Anche in questo caso occorre decostruire il mito del progresso che fino a qualche tempo fa vedeva nell’industria e nei collegamenti veloci i suoi cavalli di battaglia. Quest’idea continua ad essere valida solo nella mente di quegl’imprenditori che vogliono arricchirsi con le opere da realizzare e in quella dei politici che da questi ricevono appoggio, ricambiandolo con permessi particolari.

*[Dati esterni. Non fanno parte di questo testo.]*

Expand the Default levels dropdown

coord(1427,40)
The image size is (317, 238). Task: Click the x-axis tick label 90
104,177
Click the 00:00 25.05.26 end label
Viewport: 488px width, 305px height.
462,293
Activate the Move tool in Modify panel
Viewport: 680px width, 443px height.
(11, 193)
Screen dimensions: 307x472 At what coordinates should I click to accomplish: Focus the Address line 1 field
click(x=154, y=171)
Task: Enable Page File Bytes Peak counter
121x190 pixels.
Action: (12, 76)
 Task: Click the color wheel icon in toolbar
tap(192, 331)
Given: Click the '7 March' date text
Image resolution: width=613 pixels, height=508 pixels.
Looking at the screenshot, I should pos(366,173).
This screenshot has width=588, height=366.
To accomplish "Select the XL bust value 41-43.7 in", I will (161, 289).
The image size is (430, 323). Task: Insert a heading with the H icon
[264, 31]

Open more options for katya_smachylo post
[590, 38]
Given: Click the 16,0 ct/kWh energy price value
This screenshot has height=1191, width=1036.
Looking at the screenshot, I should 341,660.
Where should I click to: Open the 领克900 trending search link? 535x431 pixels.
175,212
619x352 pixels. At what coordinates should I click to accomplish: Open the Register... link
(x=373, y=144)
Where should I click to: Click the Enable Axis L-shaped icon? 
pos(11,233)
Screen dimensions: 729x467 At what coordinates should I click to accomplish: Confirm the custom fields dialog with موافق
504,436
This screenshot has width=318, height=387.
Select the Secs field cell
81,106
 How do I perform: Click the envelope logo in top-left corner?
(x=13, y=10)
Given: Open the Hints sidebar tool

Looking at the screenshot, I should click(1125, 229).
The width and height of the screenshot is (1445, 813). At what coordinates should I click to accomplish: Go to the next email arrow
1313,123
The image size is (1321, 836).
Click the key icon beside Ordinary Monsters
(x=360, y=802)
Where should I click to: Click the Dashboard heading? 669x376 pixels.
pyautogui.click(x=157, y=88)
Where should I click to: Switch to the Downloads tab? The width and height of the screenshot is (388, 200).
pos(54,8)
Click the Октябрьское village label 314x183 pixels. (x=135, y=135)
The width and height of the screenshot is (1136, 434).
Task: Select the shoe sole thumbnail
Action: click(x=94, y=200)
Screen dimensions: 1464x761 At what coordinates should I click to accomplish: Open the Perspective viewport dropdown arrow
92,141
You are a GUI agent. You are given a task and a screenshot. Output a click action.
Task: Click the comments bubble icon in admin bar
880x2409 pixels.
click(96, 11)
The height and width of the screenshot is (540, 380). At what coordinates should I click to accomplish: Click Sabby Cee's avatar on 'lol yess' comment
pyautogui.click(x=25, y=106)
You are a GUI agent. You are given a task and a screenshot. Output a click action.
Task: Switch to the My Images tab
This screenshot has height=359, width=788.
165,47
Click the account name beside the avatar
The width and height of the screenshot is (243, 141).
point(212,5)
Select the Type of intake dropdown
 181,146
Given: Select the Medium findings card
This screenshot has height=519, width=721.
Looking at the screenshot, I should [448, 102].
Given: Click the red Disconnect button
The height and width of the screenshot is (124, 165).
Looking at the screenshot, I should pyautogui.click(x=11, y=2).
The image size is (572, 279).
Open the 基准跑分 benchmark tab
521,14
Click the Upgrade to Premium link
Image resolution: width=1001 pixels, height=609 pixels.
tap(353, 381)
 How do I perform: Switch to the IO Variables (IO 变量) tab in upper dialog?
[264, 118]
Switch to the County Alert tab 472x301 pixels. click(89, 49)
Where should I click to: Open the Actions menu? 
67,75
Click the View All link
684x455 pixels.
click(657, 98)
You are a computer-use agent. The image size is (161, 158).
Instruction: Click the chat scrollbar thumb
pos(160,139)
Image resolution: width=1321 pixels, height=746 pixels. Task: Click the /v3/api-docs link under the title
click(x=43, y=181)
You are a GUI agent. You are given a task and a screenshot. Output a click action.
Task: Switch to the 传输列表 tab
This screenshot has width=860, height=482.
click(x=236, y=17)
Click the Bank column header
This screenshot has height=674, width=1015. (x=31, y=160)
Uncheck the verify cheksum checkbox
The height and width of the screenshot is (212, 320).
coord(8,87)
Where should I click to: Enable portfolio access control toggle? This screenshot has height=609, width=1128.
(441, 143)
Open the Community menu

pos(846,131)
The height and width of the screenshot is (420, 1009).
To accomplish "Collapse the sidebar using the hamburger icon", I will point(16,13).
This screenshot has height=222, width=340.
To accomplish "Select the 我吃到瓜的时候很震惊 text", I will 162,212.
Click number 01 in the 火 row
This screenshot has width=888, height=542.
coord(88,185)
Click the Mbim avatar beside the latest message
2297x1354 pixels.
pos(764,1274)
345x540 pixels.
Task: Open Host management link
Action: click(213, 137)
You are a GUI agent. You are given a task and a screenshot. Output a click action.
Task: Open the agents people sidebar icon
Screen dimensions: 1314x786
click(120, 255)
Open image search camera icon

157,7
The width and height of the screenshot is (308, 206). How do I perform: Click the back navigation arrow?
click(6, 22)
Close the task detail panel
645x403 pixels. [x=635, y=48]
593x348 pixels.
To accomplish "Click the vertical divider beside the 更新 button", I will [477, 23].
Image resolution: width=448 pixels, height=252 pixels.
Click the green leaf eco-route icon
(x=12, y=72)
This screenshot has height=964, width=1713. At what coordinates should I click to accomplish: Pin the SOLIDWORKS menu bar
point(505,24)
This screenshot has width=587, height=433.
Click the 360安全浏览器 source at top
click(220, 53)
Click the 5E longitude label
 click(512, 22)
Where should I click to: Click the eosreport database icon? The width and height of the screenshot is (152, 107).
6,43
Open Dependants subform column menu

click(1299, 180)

Il progresso, basta avere un po’ di buon senso, ormai non ne può più della retorica del costruire: oggi progresso, è una mia opinione, vuol dire valorizzare e ristrutturare. L’ambiente attorno ai cementifici ha pagato a caro prezzo la presenza dell’industria che ospitava vedendo erodere lati interi di montagna: ma ancora più pesante sarà questa eredità se non si riuscirà a creare una prospettiva diversa per tutti quei lavoratori che lì hanno trovato uno stipendio sicuro ma che, per forza di cose, dovranno presto trovare un’altra fonte di reddito. Guardare al problema del lavoro, nella specificità dei propri territori, con occhi nuovi diventa fondamentale. Valorizzando magari attività locali che risentano meno direttamente delle crisi del capitale generate dal capitale stesso. Anche in questo caso, dunque, è un cambiamento di predisposizione mentale e di prassi quotidiane che è necessario.
Il business degli inceneritori è legato a quello delle strade in quanto entrambi hanno a che fare, nel mio paese, con il cemento. Qualunque cosa accada io so che, se queste opere verranno realizzate, questo sarà a causa di una volontà politica, volta a rendere favori ai signori del cemento.